# Rotting Door Jamb - Basement Walls Made of Hollow Clay Brick



## pilk00 (Jan 5, 2007)

The frame is starting to come loose on one side. The other side is still secure.

Before removing the jamb on the loose side I'd like to have some idea as to how to attach wood framing to hollow bricks. The bricks are about the size of cinder blocks, but I don't think they're manufactured any longer (if they were available I could get corner blocks with solid ends).

One possibility - upon closer examination - is screws were used to connect the wood to the mortar BETWEEN bricks one on top of the other. Thanks!


----------



## jomama45 (Nov 13, 2008)

A picture is worth a thousand words. I'm guessing that you just have regular ole' concrete block, and the ends were laid with regulars/stretchers, rather than flush end block. If the "hand hold" isn't too deep, longer Tapcons into the web of the block should suffice.......


----------



## pilk00 (Jan 5, 2007)

jomama45 said:


> A picture is worth a thousand words. I'm guessing that you just have regular ole' concrete block, and the ends were laid with regulars/stretchers, rather than flush end block. If the "hand hold" isn't too deep, longer Tapcons into the web of the block should suffice.......


Thanks for responding!

Here are pictures. 























Many houses here in eastern Ohio built around the 1930s used this type brick for foundation walls.

Corner bricks - with a solid end - were not used around the basement entry doorway. 

Possibly the contractors filled the end with cement and drilled into that to connect the wood to the wall.

But if so THAT concrete is long gone.


----------



## RWolff (Jan 27, 2013)

Hollow clay blocks are nice, our colleague in Germany rebuilding his house in another thread bought a truckload of hollow blocks, seems they are readily available in Germany still, but seemed to have fallen out of favor in the USA, I have never seen any for sale and it appears they have been mostly replaced by concrete blocks (there's no such thing as a "cinder block" they are concrete blocks)

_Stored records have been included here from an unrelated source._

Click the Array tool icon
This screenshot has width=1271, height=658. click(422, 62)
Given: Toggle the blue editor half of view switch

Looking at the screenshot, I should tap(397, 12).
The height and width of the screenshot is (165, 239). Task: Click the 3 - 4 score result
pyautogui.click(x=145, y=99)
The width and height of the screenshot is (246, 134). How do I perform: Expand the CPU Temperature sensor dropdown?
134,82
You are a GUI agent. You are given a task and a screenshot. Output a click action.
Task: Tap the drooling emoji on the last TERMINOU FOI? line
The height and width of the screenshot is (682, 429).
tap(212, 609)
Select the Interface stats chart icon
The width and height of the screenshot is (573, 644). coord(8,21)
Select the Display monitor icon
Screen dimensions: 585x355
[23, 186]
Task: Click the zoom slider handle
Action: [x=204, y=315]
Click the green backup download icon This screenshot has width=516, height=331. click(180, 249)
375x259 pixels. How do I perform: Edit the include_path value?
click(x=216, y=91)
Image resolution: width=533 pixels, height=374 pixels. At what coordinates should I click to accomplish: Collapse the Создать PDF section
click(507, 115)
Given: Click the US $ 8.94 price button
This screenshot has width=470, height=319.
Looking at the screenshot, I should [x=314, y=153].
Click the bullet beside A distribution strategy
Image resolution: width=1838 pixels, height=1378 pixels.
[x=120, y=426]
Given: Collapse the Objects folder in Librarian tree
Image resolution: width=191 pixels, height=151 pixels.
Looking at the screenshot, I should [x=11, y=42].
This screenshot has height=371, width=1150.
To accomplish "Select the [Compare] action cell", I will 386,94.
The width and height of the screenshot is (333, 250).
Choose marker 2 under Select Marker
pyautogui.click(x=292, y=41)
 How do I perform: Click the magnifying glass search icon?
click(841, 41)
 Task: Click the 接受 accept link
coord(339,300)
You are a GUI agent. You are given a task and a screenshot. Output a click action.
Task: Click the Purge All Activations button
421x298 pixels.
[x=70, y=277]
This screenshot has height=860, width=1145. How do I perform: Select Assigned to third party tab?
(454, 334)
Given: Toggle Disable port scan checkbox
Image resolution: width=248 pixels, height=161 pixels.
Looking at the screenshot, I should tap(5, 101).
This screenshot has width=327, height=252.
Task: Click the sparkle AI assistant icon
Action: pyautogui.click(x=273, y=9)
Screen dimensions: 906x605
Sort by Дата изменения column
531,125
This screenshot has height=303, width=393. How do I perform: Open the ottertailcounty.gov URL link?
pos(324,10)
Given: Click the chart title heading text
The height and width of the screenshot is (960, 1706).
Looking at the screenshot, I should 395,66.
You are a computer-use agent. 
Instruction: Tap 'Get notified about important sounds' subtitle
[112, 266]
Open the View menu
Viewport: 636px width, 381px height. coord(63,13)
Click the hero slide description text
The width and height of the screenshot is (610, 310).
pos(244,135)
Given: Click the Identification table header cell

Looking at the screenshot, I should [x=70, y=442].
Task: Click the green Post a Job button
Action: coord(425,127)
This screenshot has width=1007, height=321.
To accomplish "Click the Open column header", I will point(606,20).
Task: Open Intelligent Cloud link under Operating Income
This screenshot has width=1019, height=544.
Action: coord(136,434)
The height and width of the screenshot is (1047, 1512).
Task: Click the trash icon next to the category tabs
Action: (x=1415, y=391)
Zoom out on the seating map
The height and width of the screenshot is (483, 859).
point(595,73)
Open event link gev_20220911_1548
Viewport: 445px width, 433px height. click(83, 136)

Since they are hollow, one can use heavy anchors called Toggle Bolts for hollow walls, they can be obtained in sizes large enough to be good and secure. One drawback is they need a fair sized hole drilled for them to be inserted into.












There are also Tapcon anchors, easy to use, strong, but your hollow material is only about 5/8 to 3/4" thick if I'm guessing right, not a lot to "grab" and this low fire red clay used for these kinds of blocks is not especially strong. I would say those hollow wall anchors would probably be the better choice for anything to be anchored to these hollow clay blocks, be it a 2x4 or 2x6 or a 1x4 or 1x6 that you then screw the door frame to, or anchoring the door frame directly.
Tapcons work well on concrete blocks which are harder, but also thicker walled than clay blocks.


----------



## tony.g (Apr 15, 2012)

If there are no ends to the blocks, perhaps the only way is to drill carefully through the mortar joints. Fix a 2x4 using 4" screws and maybe nylon plugs which willl exert less stress on the thin walls of the block.


----------



## kwikfishron (Mar 11, 2010)

tony.g said:


> If there are no ends to the blocks, perhaps the only way is to drill carefully through the mortar joints. Fix a 2x4 using 4" screws and maybe nylon plugs which willl exert less stress on the thin walls of the block.


I'd also would be using a a poly based construction adhesive, especially for a door.


----------



## stadry (Jun 20, 2009)

we filled hollow clay block w/grout ( not an uncommon bsmt wall mtl in pa & w nj ) then used lead shield'd drop-in's,,, iirc, we tried the ' in mortar ' method a couple times but weren't really satisfied


----------



## pilk00 (Jan 5, 2007)

tony.g said:


> If there are no ends to the blocks, perhaps the only way is to drill carefully through the mortar joints. Fix a 2x4 using 4" screws and maybe nylon plugs which willl exert less stress on the thin walls of the block.


Thanks so much for the sketch! I tried doing one myself last night but gave up.

All the responses were helpful. I have found those spring-loaded toggle screws to be very effective for attaching things TO these blocks.

I will keep in the mind the comment about the poly-adhesive. 

I had thought about sticking some concrete mix in a couple block ends for something to drill into. Only disadvantage there is the entryway would be insecure overnight while the concrete dries. Maybe fast-drying concrete would solve that (?)

What do any of you think about inserting a block of wood into the end of a couple of the clay blocks, securing them from the basement side after drilling a couple holes in the clay blocks. Then I could screw the wood frame into the wood inserts. For the wooden inserts I was thinking of cutting off short pieces of square posts - ones I've seen at Lowes - 6x6 or 8x8. Hadn't thought of that idea till I read all your posts.

Thanks again!


----------



## jomama45 (Nov 13, 2008)

I would start by using tony.gs' suggestion, and well as kwikfisherron's. If that doesn't work, you're wood post idea might, just don't go too big with the wood,, as you could fracture the terra-cotta block relatively easily, and then you'll have a bigger mess.

You could also "case" the opening on both sides with 2x dimensional lumber, as then you'll have the actual web of the block to anchor to more soundly. Just think of the casing that borders interior doors to hold the jamb in place.......


----------



## pilk00 (Jan 5, 2007)

I like the "casing" idea. Could drill the holes in the block before tearing off the old frame, and wouldn't need to depend on screws holding in mortar or waiting for mortar, concrete, or grout to dry. Thanks! This is a great forum!


----------



## paintdrying (Jul 13, 2012)

If I were to use the wooden blocks inside of the clay blocks I would buy 6x 6 wood and rip it down and use poly based adhesive and no screws from the outside. If you really wanted it to be strong I would frame the door jamb with j bolts on the back side, or just lag bolts through the front. Stuff some newspaper in the clay block to hold back the concrete then I would hand pump concrete into a bunch of the blocks. Either that or frame everything up and do a "chalk and walk". I replace steel frame doors, 25, 30 years old just held in with chalk.


----------



## pilk00 (Jan 5, 2007)

mj12, I have to ask. What is "Chalk and walk"?

(All I could find on Google was a festival in Kansas City


----------



## paintdrying (Jul 13, 2012)

Chalk and walk refers to the method where a door or window is installed using only chalk. No fasteners of any kind are used. This is not a proper method, although it is commonly used.


----------